By doing this the people will set themselves apart from those around them. They will fully live into their lives as God’s chosen people.

Joshua tells the people, “Make your choice.”

The people gathered with Joshua choose God – they promise to follow the God who brought them out of slavery and who stayed with them throughout their journey.

After Joshua’s death, verse 31 says that the people remembered what the Lord had done and remained faithful during the lifetime of the elders.

They had stuck with their commitment … for a time, at least.

Now, as the pandemic eases its grip … knock wood … we’re exiting a long and sometime lonely journey and we begin to move into a new congregational reality, perhaps it is a time when like those gathered before Joshua, we too can mark this place in the life of the congregation and in the life of the church.

Perhaps, as covid-wounded congregations limp forward, this is a time that calls for recommitment and renewal. Maybe it’s a time for choices to be made.

Perhaps, we can choose to more fully and deeply live into the promise … the grace … we have received. 

As we move forward into the new reality, we can ask ourselves, “Whom or what do we serve? What fills our hearts?”

A few years back, Clarence E. Macartney wrote a book called, “The Greatest Men of the Bible.” 

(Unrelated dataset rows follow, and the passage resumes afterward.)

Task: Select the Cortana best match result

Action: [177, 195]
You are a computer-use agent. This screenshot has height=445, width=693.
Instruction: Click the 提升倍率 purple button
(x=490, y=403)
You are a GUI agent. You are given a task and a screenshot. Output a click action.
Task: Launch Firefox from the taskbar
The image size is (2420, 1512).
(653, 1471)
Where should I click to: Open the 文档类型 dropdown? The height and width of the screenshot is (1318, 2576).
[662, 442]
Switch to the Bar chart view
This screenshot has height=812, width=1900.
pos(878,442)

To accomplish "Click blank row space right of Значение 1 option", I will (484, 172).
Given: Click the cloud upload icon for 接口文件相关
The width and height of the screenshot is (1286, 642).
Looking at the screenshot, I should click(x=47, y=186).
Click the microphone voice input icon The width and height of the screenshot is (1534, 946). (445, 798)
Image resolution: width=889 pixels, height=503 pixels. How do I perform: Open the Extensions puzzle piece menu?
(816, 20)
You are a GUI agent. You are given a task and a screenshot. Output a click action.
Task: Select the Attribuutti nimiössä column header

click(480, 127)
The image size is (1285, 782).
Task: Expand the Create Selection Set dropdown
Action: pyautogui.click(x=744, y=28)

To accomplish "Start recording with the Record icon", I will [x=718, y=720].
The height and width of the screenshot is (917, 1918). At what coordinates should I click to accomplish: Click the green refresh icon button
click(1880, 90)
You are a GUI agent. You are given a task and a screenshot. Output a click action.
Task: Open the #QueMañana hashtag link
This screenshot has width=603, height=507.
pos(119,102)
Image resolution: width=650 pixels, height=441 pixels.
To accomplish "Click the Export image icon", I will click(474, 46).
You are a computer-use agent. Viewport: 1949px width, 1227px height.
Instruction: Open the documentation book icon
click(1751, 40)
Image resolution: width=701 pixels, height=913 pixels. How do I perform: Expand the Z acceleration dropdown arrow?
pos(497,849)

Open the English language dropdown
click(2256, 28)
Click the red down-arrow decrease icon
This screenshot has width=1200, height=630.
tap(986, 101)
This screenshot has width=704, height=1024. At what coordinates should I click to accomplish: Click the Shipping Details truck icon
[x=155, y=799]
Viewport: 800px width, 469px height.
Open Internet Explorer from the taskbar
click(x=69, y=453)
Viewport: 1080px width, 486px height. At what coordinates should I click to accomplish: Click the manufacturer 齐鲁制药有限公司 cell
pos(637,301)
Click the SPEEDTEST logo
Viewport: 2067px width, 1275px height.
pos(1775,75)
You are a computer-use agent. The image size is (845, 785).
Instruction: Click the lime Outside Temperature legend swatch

In the book he wrote, “There are plenty of gods one you can serve, aside from the true God and his Son Jesus Christ. Among these gods are business, society, money, power, fame, appetite, pleasure. But what are all these gods compared with Jesus Christ? … Whomever chose God and lived to regret that choice?

Each day, we are confronted with a number of choices and have to live with the consequences of some of them.

… do we help someone asking for change?

… do we take food to a foodbank?

… do I call someone I know is hurting?

… do I support my faith community?

Choices we make are informed by the depth of our faith and our commitment to serving others.

Serving God can seem limiting to some, but it is liberating.

It calls us to avoid things that can fill our lives, our homes and our hearts … but can still leave us empty. It calls us to put our wants aside and focus on the needs of others.

By choosing God, we are called to stand against things that diminish others’ lives, it calls us into advocacy roles … adding our voice to those who have been ignored. 

It calls as to work toward reconciliation among the people.

And it also calls us to be present in others’ pain and suffering … to serve the Lord is to put others at the centre of our lives.

Is it our choice to follow a life that sets us apart … that makes us a light in someone’s darkness?

Choosing to serve God also means that we are free … that we are forgiven for our missteps and unshackled from the things that can envelope our hearts.

And it means that we are free to share the grace … the love … that we have received. 

And this makes the choice seem pretty easy.